Fluctuating sub-zero temperatures trigger the phase transitions of ice and water in rocks within cold regions, resulting in a strong temperature-dependent nonlinear stress–strain relationship in frozen rocks. However, existing constitutive models for frozen rocks are established and derived at a given temperature, failing to consider the dynamic impact of temperature changes on plastic hardening and nonlinear mechanical behaviour, thus failing to accurately capture the stress–strain characteristics of rocks under temperature fluctuations. To address this issue, this study derives a hardening law from the perspective of energy dissipation and proposes a unified temperature-dependent constitutive model within a thermodynamic framework to accurately describe the stress–strain behaviour of frozen rocks under continuously changing temperature conditions. To validate its applicability, triaxial tests were conducted at specific temperatures on frozen coal rock and frozen sandstone, along with two multi-temperature uniaxial tests on frozen coal rock.

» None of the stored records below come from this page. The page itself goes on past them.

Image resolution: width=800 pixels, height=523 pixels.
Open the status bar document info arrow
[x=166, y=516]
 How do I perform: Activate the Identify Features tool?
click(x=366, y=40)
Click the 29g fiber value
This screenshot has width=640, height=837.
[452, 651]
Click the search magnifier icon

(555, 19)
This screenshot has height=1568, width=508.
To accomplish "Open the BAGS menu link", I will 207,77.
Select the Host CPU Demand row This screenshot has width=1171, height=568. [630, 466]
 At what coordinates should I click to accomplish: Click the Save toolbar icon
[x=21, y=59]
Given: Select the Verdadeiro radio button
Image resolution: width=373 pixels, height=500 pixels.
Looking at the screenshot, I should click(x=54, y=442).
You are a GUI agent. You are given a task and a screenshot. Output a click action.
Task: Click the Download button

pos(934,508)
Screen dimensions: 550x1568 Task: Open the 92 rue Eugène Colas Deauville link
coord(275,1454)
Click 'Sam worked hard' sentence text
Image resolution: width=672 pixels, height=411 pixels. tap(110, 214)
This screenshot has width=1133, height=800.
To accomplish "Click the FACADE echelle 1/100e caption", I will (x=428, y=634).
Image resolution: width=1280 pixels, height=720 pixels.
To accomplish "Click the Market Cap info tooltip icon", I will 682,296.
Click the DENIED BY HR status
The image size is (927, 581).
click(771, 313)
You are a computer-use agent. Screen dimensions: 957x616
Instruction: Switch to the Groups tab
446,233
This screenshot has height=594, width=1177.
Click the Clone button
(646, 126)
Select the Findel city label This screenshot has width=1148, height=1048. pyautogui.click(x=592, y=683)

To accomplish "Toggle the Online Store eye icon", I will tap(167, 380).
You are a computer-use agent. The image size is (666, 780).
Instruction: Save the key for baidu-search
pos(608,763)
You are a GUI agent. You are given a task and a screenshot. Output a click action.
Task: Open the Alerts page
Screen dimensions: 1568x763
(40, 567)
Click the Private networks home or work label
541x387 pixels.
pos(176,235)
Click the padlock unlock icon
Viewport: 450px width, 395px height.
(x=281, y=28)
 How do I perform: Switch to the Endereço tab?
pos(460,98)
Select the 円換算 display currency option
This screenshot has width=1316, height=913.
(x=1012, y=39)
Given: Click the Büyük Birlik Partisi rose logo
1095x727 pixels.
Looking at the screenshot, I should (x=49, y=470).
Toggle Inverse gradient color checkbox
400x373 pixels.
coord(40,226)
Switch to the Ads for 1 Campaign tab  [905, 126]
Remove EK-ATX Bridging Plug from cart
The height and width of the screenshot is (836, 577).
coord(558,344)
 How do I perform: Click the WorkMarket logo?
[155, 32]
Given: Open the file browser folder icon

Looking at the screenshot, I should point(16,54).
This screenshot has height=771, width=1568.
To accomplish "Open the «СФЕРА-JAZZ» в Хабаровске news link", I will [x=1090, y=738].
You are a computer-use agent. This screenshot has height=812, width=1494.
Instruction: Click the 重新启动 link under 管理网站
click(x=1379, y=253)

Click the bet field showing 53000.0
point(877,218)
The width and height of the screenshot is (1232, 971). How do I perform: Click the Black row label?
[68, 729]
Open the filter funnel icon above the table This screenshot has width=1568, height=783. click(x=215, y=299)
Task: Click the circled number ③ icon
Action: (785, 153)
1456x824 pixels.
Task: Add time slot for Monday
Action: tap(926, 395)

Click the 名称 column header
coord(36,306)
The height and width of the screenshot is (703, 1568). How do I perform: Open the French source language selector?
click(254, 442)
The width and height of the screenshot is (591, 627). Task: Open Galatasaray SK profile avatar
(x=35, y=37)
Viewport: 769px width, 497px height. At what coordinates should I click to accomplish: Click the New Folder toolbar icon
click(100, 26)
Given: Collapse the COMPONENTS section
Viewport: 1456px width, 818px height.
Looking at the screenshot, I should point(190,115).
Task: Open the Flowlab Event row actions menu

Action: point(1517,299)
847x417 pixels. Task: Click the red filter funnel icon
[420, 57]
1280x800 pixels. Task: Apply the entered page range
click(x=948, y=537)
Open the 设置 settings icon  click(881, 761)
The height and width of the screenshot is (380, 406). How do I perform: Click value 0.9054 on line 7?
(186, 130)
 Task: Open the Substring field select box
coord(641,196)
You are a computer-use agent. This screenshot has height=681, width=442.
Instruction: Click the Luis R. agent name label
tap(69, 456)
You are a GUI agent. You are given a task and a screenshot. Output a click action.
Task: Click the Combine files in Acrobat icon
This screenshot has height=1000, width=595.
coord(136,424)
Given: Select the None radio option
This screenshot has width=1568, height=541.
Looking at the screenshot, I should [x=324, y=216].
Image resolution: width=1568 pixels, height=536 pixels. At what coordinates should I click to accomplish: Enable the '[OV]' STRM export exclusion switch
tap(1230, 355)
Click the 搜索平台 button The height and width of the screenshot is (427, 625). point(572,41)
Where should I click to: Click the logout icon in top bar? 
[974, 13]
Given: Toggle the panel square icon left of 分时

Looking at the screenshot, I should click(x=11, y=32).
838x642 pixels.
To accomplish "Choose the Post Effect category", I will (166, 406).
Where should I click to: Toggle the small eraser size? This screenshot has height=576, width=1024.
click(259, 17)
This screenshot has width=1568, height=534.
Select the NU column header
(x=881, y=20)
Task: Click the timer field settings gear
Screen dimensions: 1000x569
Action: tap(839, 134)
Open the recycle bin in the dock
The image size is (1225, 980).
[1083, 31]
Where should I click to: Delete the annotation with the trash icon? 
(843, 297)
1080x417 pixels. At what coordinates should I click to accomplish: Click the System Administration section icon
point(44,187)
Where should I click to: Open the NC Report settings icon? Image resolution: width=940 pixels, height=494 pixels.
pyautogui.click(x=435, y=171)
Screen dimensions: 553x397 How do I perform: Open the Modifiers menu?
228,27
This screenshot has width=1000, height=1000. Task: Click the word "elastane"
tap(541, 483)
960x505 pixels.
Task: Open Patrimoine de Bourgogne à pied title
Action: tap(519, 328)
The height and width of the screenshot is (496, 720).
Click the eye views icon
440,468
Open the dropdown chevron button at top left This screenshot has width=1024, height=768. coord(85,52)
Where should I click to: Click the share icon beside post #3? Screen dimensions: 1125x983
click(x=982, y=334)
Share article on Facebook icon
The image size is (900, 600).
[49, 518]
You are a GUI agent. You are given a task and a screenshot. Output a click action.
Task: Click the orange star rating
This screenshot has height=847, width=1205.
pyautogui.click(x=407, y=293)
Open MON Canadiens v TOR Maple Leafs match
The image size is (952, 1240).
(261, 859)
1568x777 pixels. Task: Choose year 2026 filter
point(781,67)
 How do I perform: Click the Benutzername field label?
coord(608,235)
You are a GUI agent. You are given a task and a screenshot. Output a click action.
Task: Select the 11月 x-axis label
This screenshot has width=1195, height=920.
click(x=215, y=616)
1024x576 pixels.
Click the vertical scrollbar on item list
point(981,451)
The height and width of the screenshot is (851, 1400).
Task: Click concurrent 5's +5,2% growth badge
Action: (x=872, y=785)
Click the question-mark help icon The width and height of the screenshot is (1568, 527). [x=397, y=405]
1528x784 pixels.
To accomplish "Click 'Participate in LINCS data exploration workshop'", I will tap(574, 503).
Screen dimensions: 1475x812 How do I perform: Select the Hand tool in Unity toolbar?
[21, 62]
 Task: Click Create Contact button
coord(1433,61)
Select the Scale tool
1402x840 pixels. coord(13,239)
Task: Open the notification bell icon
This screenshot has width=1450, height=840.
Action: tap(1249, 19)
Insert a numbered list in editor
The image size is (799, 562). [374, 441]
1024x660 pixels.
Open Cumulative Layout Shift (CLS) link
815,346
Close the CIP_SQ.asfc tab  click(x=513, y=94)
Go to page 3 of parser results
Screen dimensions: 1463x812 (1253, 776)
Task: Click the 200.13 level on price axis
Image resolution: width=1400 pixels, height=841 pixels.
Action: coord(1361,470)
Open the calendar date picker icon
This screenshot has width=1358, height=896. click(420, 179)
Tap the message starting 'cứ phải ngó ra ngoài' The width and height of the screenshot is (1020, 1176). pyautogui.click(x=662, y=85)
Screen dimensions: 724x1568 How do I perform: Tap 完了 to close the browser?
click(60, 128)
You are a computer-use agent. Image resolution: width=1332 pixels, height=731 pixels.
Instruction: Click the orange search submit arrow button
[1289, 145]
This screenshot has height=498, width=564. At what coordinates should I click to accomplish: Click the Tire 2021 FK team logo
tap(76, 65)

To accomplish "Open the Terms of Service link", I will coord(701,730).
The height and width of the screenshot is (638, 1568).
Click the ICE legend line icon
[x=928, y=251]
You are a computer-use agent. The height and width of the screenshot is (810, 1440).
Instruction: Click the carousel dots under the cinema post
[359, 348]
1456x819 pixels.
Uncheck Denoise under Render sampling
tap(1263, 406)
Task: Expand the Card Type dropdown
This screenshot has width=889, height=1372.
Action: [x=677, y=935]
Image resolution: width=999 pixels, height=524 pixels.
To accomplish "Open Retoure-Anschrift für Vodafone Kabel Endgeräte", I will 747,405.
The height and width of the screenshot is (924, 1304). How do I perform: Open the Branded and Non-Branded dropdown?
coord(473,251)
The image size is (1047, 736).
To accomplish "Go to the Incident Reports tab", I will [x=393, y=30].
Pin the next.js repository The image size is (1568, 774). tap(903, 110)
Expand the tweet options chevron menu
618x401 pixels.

A comparison between the computed results and experimental data reveals a high degree of agreement, demonstrating the reliability and accuracy of the proposed model. The results confirm that the proposed model not only captures the stress–strain behaviour of different frozen rocks at fixed temperatures but also effectively characterizes their mechanical response under dynamic thermal conditions, providing quantitative insights into the relationship between plastic energy dissipation and temperature. The constitutive model proposed in this paper offers new insights into the impact of temperature variations on the mechanical behaviour of frozen rocks and can be integrated into commercial finite element calculation software to provide more reasonable solutions for the mechanical behaviour of cold region rocks under arbitrary temperature changes.